从分组数据中删除离群值
Remove outlier from grouped data
我有一个数据框如下:
ID Value
A 70
A 80
B 75
C 10
B 50
A 100
C 60
.. ..
我想按 ID 对这些数据进行分组,从分组数据(我们从箱线图中看到的那些)中删除离群值,然后计算平均值。
到目前为止,我已经完成了以下工作:
#Summary before removing outliers
summaryBy(Value ~ ID, data = df, FUN = c(mean, median, sd))
df_quantile = do.call("rbind", tapply(df$Value, df$ID, quantile))
filtered = function(x) {
lowerq = quantile(x)[2]
upperq = quantile(x)[4]
iqr = upperq - lowerq
mild.threshold.upper = (iqr * 1.5) + upperq
mild.threshold.lower = lowerq - (iqr * 1.5)
extreme.threshold.upper = (iqr * 3) + upperq
extreme.threshold.lower = lowerq - (iqr * 3)

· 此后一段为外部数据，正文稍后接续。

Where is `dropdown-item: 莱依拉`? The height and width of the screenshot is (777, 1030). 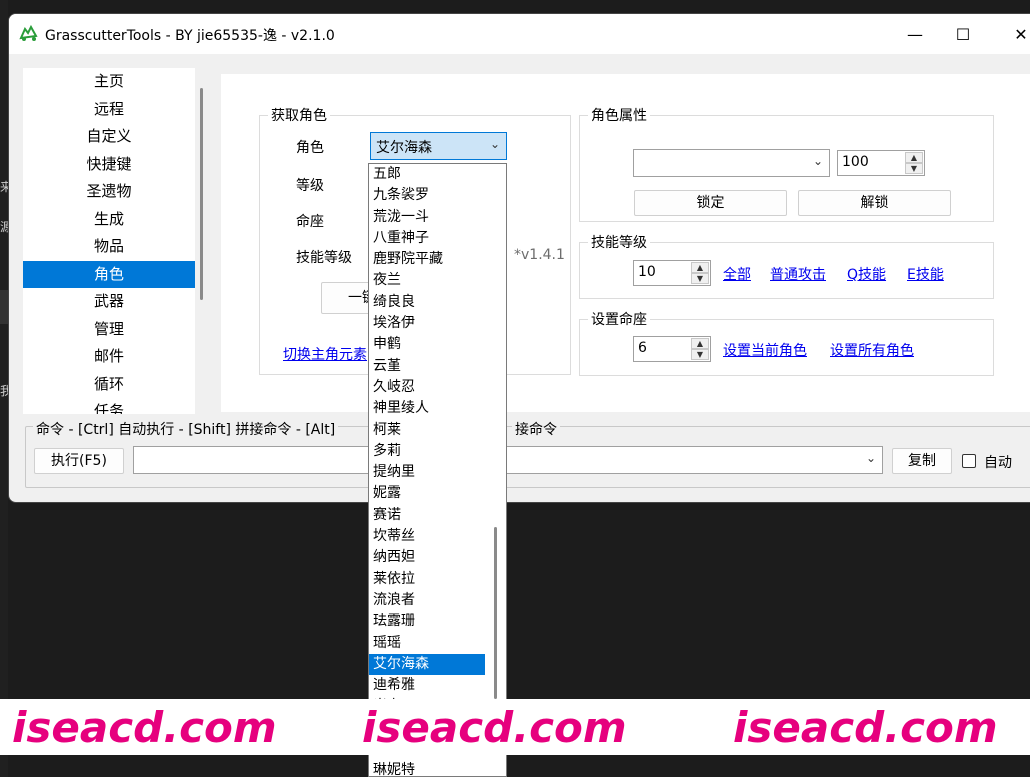 dropdown-item: 莱依拉 is located at coordinates (427, 580).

x = x[x > extreme.threshold.lower & x < extreme.threshold.upper]
return(x)
}
filtData = tapply(df$Value, df$ID, filtered)
删除异常值后,如何在 filtData
上应用均值、sd
由于您提供的数据在箱线图中没有异常值,我使用了一些 R 数据:
您可以保存箱线图、获取离群值、移除它们并重新绘制,或计算每组的平均值。
n <- boxplot(count ~ spray, data = InsectSprays, boxwex=0.25)
InsectSprays_without_outlier <- InsectSprays[-which(InsectSprays$count %in% n$out & InsectSprays$spray %in% c("C","D")), ]
boxplot(count ~ spray, data = InsectSprays_without_outlier, add=T, col=2, at =1:nlevels(InsectSprays$spray) + 0.2, boxwex=0.25)
# mean value per group
aggregate(count ~ spray, data = InsectSprays_without_outlier, mean)
编辑: 更通用的解决方案。
一定有更优雅的方法,但你可以试试这个:
# the boxplot to get the stat
n <- boxplot(count ~ spray, data = InsectSprays,boxwex=0.25)
# make a list of your data per group
a <- split(InsectSprays, InsectSprays$spray)
# Go through the list and exclude the outliers
a <- lapply(1:nlevels(InsectSprays$spray), function(i,x)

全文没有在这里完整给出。